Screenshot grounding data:
┄┄┄┄┄┄┄┄┄┄┄┄┄┄┄┄┄┄┄┄
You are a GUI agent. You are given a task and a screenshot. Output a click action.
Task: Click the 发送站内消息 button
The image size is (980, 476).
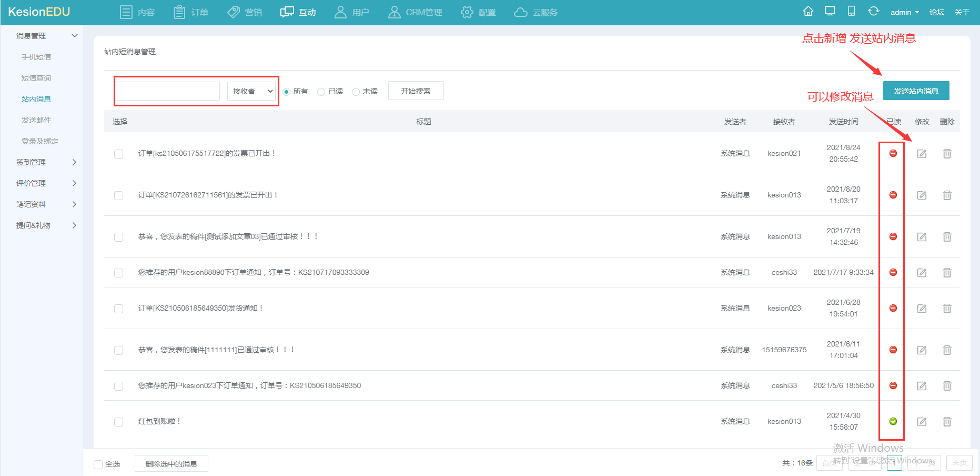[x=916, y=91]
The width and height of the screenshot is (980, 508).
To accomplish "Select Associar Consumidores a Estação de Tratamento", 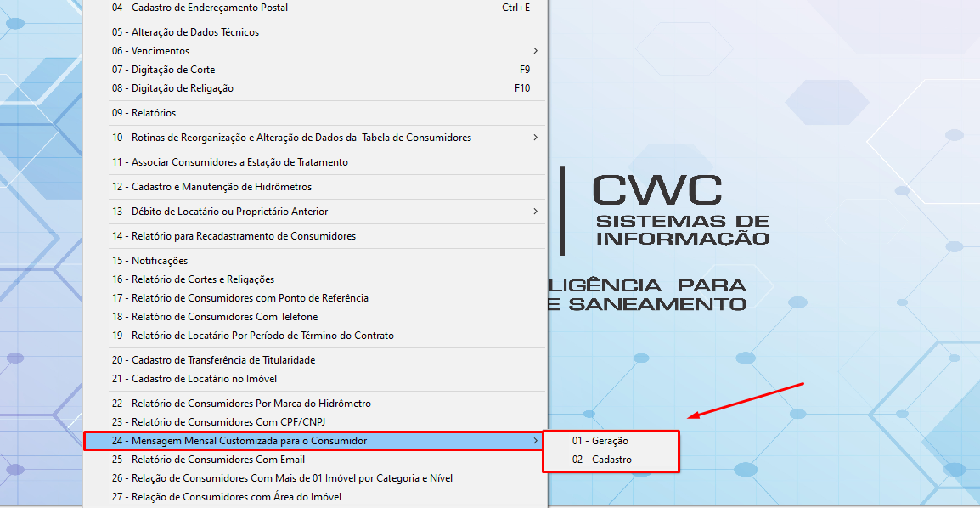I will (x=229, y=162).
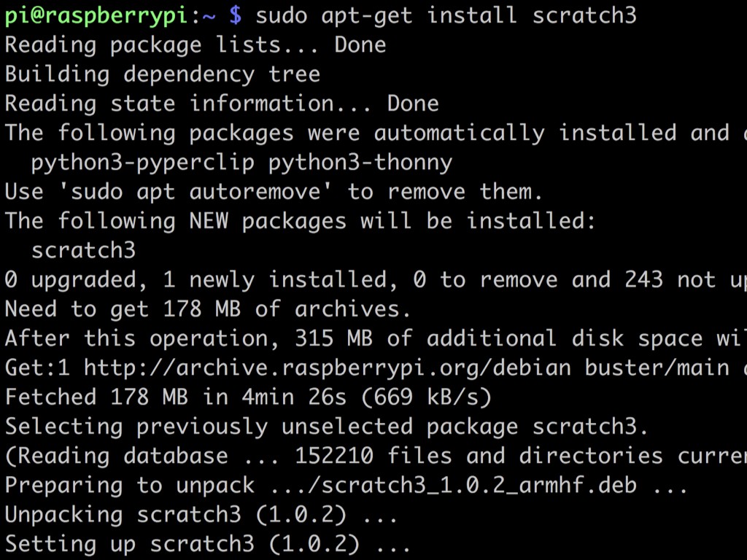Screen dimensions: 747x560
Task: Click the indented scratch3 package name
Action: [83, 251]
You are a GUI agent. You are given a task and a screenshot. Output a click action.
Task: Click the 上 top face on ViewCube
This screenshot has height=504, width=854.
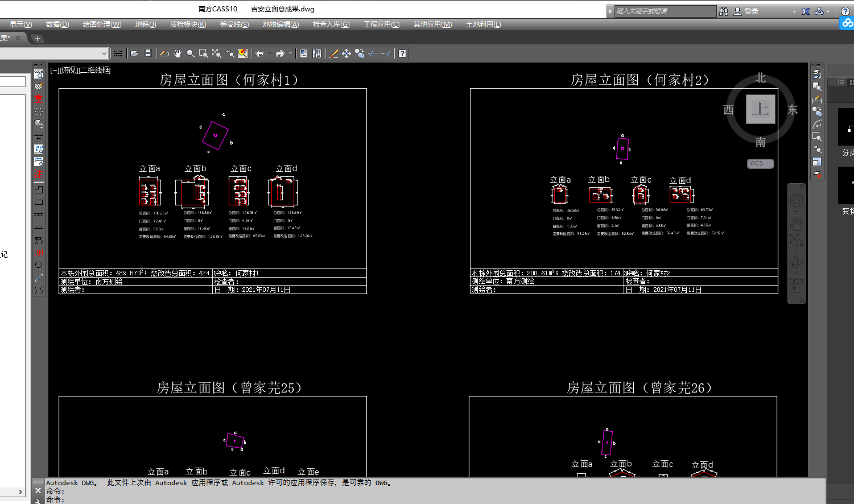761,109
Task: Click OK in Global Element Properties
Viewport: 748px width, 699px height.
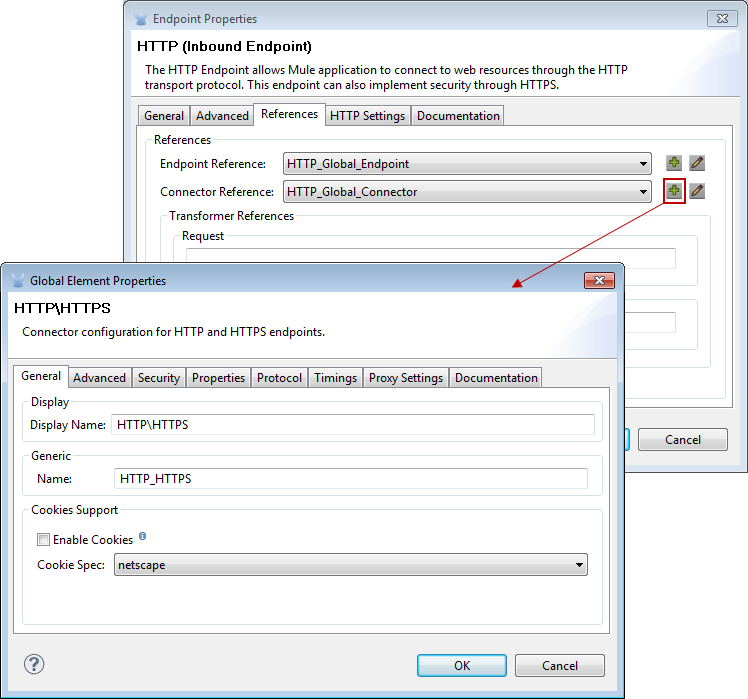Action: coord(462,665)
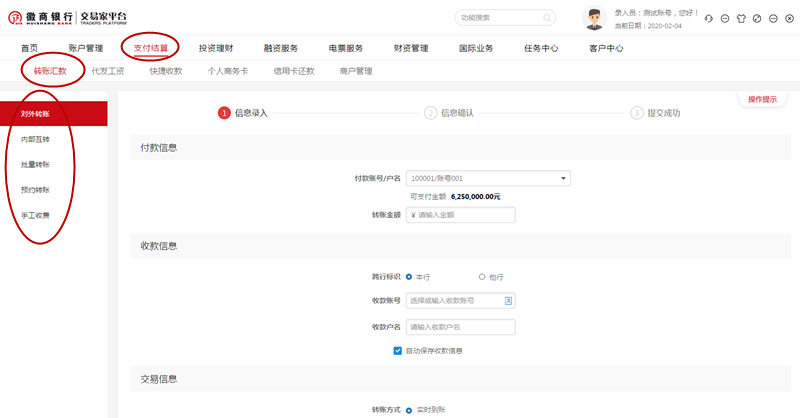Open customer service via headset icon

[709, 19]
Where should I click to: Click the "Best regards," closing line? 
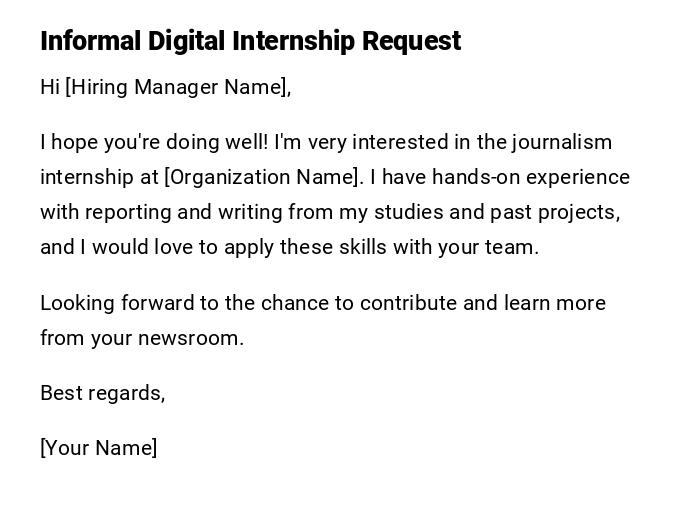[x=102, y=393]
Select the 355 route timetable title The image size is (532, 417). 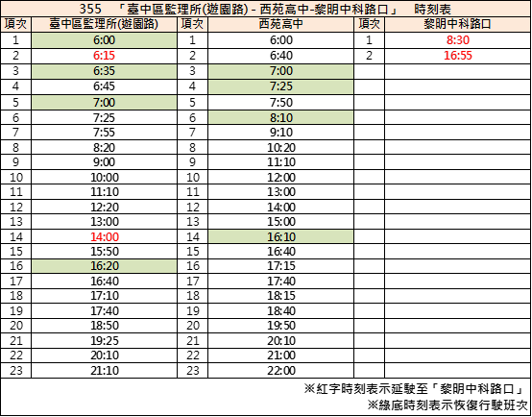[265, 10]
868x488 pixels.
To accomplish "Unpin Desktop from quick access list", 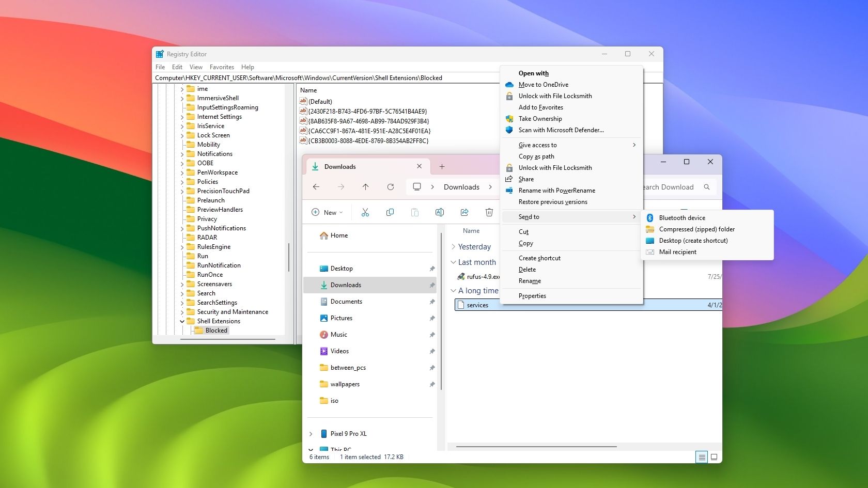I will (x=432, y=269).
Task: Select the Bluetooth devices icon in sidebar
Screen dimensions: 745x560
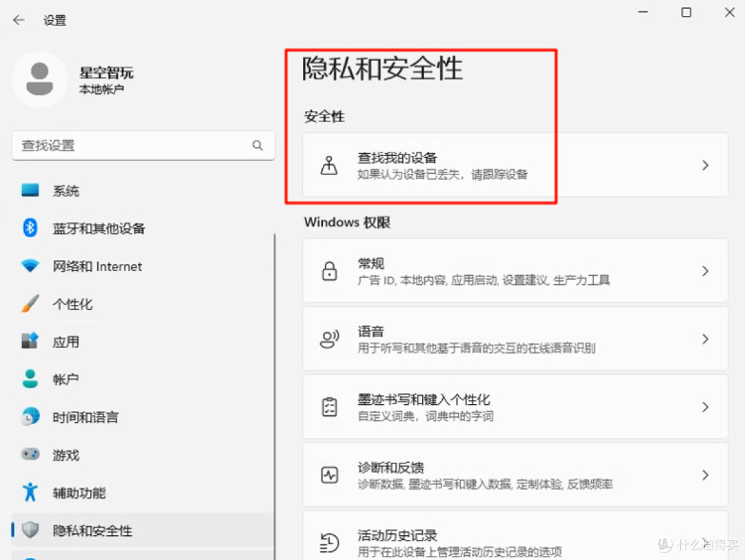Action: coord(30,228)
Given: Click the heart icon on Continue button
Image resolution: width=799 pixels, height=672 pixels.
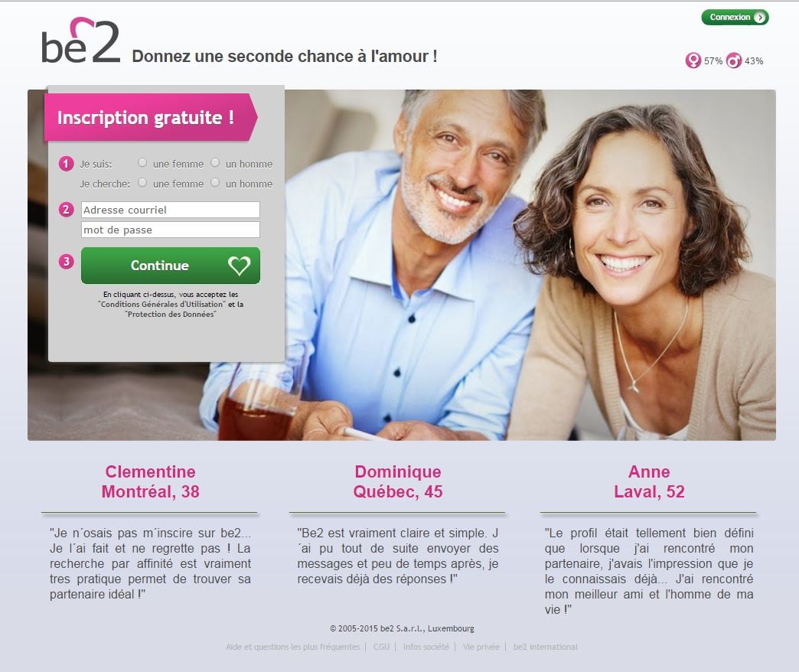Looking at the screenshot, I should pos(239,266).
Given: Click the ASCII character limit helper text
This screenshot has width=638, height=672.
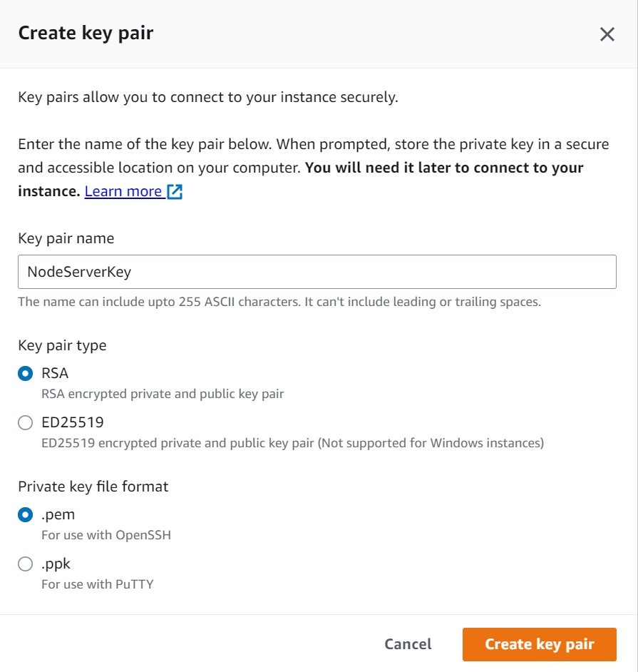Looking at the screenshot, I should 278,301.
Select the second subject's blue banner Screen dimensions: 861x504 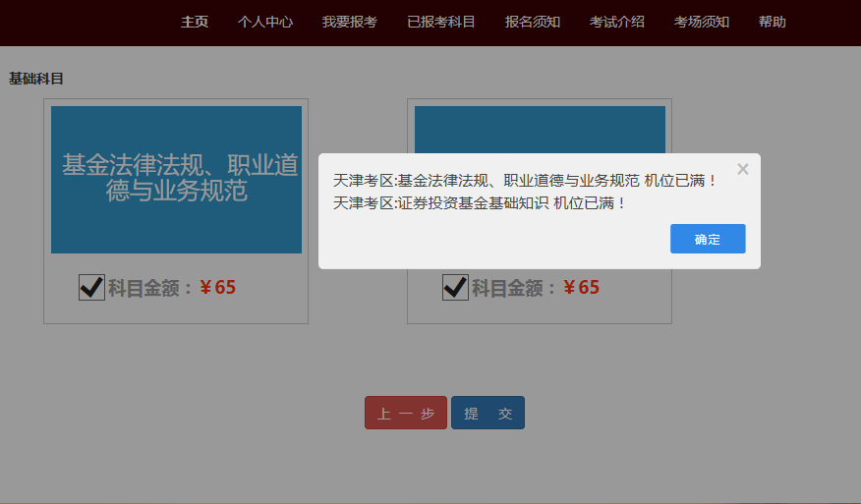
┄┄┄┄┄┄┄┄┄┄┄┄┄┄┄┄┄┄┄┄
Using the records above, report each line with the string "button".

*WRITTEN ANSWER*.
Task: Click the 发送站内消息 button
Given: Click the heart icon on Continue button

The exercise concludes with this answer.